ATM jackpotting is no longer a niche threat. According to a February FBI advisory, 700 of the 1,900 attacks tracked since 2020 occurred last year, totaling more than $20 million in losses. Data from the ATM Industry Association through November 2025 show just how dominant the tactic has become: 72% of all reported ATM crime last year involved jackpotting or cash-out attacks, while physical attacks accounted for less than 10%.
What makes jackpotting different is that it bypasses the customer entirely. Banks often distinguish it from fraud tied to stolen personal information or drained customer accounts. Instead, attackers go after the machine itself. Using generic physical keys, they access an ATM’s hard drive, install malware such as the Ploutus family, and target the software layer that tells the machine what to do. If they can control the XFS layer, they can make the ATM dispense cash without a valid card, customer account, or bank authorization message.
The defense starts with accepting that this is a layered problem.

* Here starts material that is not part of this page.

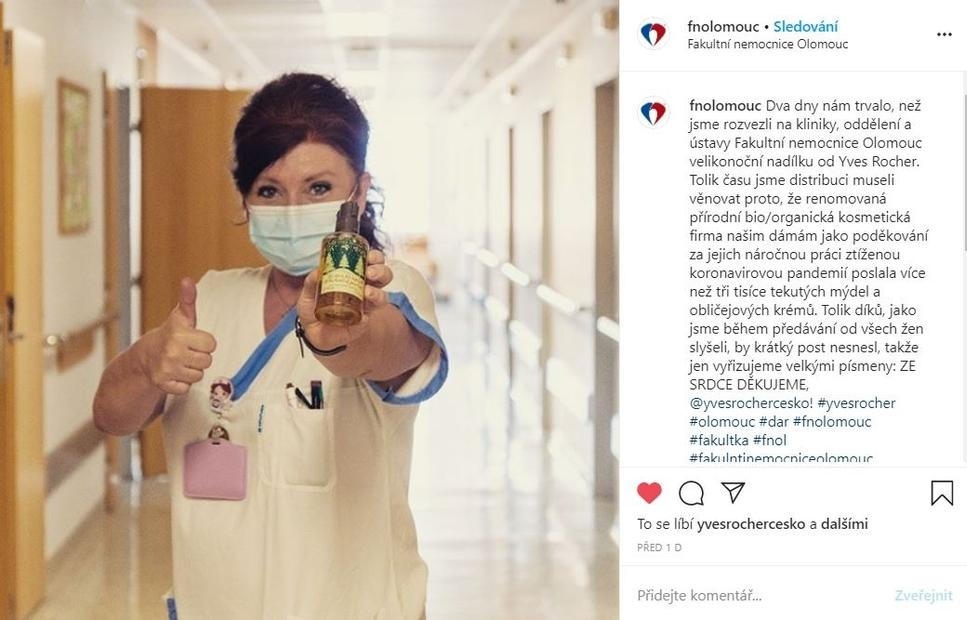
Task: Open the #fakultka hashtag
Action: tap(719, 440)
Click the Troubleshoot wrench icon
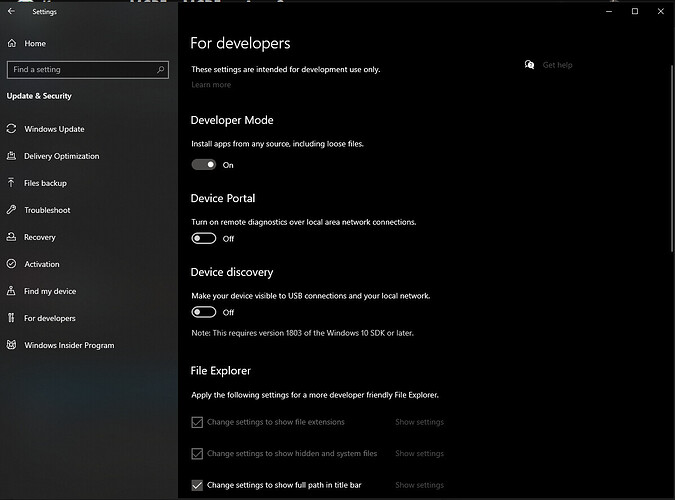The image size is (675, 500). pos(12,210)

Banks are still relying on traditional physical deterrents like cameras, alarms, and locks, but they are putting more energy into technical security and machine hardening. As one regional bank’s head of cash and ATM operations told ProSight, “The tricky part about it is not setting up the monitoring. It’s finding the needle in the haystack that’s the bad guy hacking the system.” His conclusion: “That’s why the industry promotes a layered defense.”
Basic tech hygiene is now part of ATM security. That includes updating ATM software regularly and adding the latest cybersecurity features from manufacturers as they become available. Or, as the same executive put it: “Don’t be the slowest gazelle.”

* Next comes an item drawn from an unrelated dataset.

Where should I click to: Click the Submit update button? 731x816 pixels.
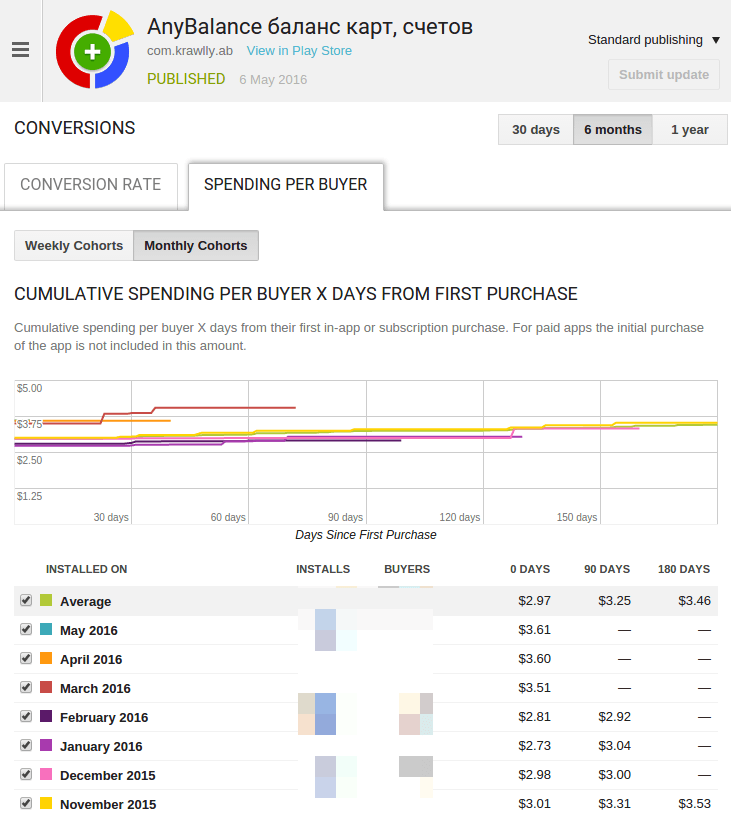663,75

The FBI’s guidance is specific and operational. Its advisory recommends focusing on removable storage usage, controlled file access, and high-fidelity jackpotting detection with minimal system overhead. It also outlines more than two dozen hardening steps, including whitelisting devices and networks, configuring automatic shutdown conditions, and collaborating with industry groups.
Coordination still matters because enforcement is uneven. Whether DOJ prosecutes jackpotting federally can depend on where the ATM sits and who is involved. That unevenness has helped drive support for the Safe Access to Cash Act, which would extend the same federal protections to non-bank ATMs that bank-owned machines already have.
For banks, the takeaway is straightforward: jackpotting is no longer just a physical ATM problem. It is a monitoring, software, malware, and coordination problem, too.